## TASK DETAILS
Your answer should be the lines below from the one with "This screenshot has width=1080, height=723." to the one with "Given: Click the shopping cart icon in header", both included, given again exactly and with nothing added.

[EXERCISE DATA — start]

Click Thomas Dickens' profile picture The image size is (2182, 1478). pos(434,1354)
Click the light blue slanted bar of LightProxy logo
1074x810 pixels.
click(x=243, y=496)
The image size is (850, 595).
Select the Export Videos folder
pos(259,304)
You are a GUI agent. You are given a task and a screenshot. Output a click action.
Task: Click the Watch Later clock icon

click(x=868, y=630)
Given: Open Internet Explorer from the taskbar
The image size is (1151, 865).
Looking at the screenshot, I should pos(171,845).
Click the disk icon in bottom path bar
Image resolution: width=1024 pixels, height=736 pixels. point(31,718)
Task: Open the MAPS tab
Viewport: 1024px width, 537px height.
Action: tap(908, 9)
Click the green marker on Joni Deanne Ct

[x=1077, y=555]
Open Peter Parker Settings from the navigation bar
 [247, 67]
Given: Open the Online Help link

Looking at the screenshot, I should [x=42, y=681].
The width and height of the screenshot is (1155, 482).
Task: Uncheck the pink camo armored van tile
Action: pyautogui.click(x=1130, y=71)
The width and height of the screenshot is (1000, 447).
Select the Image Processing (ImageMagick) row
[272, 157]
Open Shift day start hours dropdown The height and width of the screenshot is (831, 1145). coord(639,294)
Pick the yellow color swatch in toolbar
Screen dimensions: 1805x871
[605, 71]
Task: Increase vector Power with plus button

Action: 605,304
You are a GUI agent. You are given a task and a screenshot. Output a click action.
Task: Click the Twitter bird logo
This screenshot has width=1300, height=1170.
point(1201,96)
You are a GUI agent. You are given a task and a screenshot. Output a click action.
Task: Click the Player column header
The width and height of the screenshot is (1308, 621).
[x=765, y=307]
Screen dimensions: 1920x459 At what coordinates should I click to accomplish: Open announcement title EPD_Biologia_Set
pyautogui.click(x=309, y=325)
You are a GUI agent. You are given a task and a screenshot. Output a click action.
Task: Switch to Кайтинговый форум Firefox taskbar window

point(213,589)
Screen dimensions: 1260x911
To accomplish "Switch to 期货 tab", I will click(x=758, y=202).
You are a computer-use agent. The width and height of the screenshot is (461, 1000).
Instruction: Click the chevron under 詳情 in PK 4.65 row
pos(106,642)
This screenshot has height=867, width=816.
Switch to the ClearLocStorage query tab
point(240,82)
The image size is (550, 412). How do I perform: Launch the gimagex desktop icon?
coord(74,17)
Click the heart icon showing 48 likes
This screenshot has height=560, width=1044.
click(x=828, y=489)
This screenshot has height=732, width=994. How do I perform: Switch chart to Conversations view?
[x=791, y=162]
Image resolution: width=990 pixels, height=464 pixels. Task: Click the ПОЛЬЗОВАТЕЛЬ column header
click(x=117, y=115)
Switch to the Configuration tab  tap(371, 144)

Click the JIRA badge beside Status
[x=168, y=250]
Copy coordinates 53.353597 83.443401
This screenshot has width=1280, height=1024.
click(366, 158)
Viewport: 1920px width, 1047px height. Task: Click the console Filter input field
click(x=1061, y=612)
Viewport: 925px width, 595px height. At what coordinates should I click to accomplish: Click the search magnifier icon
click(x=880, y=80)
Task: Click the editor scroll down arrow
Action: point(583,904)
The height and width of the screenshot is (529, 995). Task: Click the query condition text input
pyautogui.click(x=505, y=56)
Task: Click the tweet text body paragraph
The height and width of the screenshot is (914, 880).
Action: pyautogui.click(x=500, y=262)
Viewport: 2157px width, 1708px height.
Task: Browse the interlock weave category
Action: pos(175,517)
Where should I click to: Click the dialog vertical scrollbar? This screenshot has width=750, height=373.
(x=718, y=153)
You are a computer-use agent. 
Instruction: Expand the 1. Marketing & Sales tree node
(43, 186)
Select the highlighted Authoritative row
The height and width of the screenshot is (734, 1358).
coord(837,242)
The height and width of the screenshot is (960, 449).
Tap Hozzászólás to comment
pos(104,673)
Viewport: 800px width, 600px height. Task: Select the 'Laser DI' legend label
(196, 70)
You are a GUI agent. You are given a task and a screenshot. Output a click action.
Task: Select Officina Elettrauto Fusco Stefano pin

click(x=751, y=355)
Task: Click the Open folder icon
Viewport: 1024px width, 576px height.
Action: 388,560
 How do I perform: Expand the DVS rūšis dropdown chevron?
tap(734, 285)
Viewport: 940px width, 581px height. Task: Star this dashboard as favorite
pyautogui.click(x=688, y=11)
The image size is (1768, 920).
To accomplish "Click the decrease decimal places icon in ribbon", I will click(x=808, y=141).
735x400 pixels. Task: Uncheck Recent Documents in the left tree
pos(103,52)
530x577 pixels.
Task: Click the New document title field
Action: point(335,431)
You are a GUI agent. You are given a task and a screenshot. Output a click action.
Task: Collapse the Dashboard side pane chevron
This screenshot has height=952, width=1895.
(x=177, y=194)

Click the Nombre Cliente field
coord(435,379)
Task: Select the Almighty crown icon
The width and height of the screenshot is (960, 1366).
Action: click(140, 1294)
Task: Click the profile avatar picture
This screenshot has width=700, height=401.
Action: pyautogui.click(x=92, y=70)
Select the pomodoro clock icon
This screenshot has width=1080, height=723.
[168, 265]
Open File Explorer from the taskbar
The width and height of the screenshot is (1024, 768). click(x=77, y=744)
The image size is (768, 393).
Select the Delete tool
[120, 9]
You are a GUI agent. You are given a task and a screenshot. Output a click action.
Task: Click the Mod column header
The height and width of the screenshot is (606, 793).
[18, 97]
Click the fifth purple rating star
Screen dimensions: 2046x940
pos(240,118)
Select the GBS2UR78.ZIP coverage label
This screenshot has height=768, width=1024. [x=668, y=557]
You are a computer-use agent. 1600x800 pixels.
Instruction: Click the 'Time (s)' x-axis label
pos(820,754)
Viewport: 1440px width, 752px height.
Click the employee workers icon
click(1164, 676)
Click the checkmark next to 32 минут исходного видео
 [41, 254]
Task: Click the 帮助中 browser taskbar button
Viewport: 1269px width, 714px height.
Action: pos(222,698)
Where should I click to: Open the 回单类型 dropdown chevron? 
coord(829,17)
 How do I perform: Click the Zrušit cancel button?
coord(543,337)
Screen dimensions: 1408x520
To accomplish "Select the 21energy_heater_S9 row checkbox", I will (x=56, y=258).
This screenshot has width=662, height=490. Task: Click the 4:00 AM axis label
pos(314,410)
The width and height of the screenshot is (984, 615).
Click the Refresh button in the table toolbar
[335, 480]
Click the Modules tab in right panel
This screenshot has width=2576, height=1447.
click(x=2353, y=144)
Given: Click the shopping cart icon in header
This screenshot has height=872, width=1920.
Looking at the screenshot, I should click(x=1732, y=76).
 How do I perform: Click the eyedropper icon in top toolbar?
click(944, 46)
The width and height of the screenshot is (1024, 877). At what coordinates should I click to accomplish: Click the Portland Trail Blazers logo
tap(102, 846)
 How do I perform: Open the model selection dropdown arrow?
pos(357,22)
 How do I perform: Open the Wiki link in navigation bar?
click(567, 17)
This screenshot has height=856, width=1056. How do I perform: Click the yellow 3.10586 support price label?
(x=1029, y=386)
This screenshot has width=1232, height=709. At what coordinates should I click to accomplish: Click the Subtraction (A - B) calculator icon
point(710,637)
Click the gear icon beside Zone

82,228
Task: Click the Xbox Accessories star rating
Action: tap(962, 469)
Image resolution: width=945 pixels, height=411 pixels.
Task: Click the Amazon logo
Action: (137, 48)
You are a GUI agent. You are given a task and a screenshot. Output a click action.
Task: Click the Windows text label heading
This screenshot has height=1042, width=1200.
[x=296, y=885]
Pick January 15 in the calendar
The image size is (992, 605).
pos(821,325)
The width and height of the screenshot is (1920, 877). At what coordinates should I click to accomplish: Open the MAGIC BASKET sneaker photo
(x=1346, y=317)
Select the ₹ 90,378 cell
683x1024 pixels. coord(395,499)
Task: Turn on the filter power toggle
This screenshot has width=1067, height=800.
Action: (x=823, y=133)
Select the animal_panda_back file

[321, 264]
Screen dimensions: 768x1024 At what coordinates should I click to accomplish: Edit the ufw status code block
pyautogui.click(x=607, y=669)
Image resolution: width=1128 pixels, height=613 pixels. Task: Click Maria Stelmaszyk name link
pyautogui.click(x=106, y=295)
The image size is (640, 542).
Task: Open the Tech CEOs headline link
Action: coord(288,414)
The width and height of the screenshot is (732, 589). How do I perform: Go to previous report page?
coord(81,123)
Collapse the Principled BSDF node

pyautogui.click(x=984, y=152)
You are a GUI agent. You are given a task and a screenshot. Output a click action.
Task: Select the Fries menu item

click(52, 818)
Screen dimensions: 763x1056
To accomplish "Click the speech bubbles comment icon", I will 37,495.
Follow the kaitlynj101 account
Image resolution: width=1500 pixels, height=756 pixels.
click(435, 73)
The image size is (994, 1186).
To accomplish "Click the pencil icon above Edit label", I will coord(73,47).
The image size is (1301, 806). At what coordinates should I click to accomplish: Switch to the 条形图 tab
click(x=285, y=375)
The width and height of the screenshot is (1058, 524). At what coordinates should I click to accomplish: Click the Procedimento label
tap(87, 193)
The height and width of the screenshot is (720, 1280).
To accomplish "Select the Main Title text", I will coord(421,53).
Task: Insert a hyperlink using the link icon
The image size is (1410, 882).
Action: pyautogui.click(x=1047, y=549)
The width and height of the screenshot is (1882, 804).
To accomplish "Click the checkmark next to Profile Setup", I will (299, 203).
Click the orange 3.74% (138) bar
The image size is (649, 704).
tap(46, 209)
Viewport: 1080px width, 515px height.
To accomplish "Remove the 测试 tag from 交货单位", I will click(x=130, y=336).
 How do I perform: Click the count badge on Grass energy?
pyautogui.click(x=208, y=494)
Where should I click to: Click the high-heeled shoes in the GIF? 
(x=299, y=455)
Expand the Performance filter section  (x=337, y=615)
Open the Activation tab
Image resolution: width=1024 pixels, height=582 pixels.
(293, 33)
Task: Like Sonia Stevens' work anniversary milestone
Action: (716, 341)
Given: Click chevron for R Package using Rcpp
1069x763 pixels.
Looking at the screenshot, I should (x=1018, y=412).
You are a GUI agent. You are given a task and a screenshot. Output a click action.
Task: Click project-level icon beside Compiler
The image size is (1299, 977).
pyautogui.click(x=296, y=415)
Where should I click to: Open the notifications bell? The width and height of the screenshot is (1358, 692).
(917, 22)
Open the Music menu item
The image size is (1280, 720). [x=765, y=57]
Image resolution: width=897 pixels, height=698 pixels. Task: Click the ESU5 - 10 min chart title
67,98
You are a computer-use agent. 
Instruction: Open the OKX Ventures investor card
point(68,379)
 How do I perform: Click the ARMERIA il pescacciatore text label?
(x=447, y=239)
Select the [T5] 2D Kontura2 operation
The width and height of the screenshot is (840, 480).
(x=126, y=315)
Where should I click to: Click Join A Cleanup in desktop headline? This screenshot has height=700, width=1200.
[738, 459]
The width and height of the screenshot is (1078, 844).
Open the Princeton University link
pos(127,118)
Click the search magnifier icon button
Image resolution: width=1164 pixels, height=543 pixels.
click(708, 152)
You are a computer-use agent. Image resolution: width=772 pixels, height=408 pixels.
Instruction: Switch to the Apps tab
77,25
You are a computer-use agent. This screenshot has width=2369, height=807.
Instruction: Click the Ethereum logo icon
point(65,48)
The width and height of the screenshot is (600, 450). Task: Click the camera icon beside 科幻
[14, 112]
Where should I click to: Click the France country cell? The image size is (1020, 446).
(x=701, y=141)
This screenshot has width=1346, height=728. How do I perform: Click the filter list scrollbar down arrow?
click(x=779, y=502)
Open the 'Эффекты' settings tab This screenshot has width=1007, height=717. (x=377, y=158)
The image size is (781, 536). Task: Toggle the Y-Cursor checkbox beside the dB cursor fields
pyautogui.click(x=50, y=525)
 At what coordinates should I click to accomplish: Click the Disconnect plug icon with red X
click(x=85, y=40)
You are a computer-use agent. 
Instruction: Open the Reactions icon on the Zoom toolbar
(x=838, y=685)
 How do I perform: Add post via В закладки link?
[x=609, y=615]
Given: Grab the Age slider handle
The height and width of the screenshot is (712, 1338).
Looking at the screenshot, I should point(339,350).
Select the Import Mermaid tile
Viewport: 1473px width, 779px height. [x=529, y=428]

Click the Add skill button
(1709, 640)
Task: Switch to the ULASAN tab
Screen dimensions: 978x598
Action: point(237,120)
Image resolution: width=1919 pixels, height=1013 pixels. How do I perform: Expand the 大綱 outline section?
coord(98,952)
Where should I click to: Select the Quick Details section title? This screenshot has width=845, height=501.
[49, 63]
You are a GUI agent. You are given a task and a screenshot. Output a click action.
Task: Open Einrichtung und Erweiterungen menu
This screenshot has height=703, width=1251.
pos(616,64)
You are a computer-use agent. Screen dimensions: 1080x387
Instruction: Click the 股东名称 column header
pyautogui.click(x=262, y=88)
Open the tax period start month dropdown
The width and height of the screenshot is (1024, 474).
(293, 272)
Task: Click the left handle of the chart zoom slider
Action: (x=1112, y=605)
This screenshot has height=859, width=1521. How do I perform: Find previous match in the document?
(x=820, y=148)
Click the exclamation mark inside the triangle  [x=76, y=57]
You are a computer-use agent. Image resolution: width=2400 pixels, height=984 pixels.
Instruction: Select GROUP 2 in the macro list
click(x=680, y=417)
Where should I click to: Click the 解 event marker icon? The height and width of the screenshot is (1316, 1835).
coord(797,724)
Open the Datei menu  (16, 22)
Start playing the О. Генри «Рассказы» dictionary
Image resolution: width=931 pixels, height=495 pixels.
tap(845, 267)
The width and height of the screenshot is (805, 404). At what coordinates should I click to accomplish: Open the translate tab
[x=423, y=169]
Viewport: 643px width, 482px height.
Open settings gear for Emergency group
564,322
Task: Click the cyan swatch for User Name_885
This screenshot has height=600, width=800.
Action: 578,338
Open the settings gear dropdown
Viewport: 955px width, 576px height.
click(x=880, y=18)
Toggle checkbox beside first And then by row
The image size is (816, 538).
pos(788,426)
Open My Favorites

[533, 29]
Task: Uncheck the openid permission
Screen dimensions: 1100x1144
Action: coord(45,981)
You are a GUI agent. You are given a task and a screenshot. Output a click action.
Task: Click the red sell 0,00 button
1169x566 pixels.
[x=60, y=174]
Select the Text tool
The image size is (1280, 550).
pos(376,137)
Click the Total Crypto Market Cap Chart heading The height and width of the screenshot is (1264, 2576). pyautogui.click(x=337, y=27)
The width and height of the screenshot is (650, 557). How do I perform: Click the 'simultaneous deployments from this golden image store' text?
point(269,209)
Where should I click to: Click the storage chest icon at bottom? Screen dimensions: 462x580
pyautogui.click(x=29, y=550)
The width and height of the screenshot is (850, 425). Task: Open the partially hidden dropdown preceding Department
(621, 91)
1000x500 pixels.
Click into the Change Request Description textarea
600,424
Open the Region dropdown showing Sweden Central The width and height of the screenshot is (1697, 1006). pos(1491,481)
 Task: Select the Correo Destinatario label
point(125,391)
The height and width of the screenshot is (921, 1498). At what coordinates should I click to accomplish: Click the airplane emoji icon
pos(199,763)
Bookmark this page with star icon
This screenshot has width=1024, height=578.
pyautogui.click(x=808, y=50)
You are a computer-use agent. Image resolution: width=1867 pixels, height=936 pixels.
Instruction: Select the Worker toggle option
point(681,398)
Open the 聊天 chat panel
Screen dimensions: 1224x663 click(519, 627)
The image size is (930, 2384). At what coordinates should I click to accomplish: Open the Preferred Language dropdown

[EXERCISE DATA — finish]

## RESPONSE BOX
This screenshot has width=1080, height=723.
[168, 265]
Open File Explorer from the taskbar
The width and height of the screenshot is (1024, 768). click(x=77, y=744)
The image size is (768, 393).
Select the Delete tool
[120, 9]
You are a GUI agent. You are given a task and a screenshot. Output a click action.
Task: Click the Mod column header
The height and width of the screenshot is (606, 793).
[18, 97]
Click the fifth purple rating star
Screen dimensions: 2046x940
pos(240,118)
Select the GBS2UR78.ZIP coverage label
This screenshot has height=768, width=1024. [x=668, y=557]
You are a computer-use agent. 1600x800 pixels.
Instruction: Click the 'Time (s)' x-axis label
pos(820,754)
Viewport: 1440px width, 752px height.
Click the employee workers icon
click(1164, 676)
Click the checkmark next to 32 минут исходного видео
 [41, 254]
Task: Click the 帮助中 browser taskbar button
Viewport: 1269px width, 714px height.
Action: pos(222,698)
Where should I click to: Open the 回单类型 dropdown chevron? 
coord(829,17)
 How do I perform: Click the Zrušit cancel button?
coord(543,337)
Screen dimensions: 1408x520
To accomplish "Select the 21energy_heater_S9 row checkbox", I will (x=56, y=258).
This screenshot has width=662, height=490. Task: Click the 4:00 AM axis label
pos(314,410)
The width and height of the screenshot is (984, 615).
Click the Refresh button in the table toolbar
[335, 480]
Click the Modules tab in right panel
This screenshot has width=2576, height=1447.
click(x=2353, y=144)
Given: Click the shopping cart icon in header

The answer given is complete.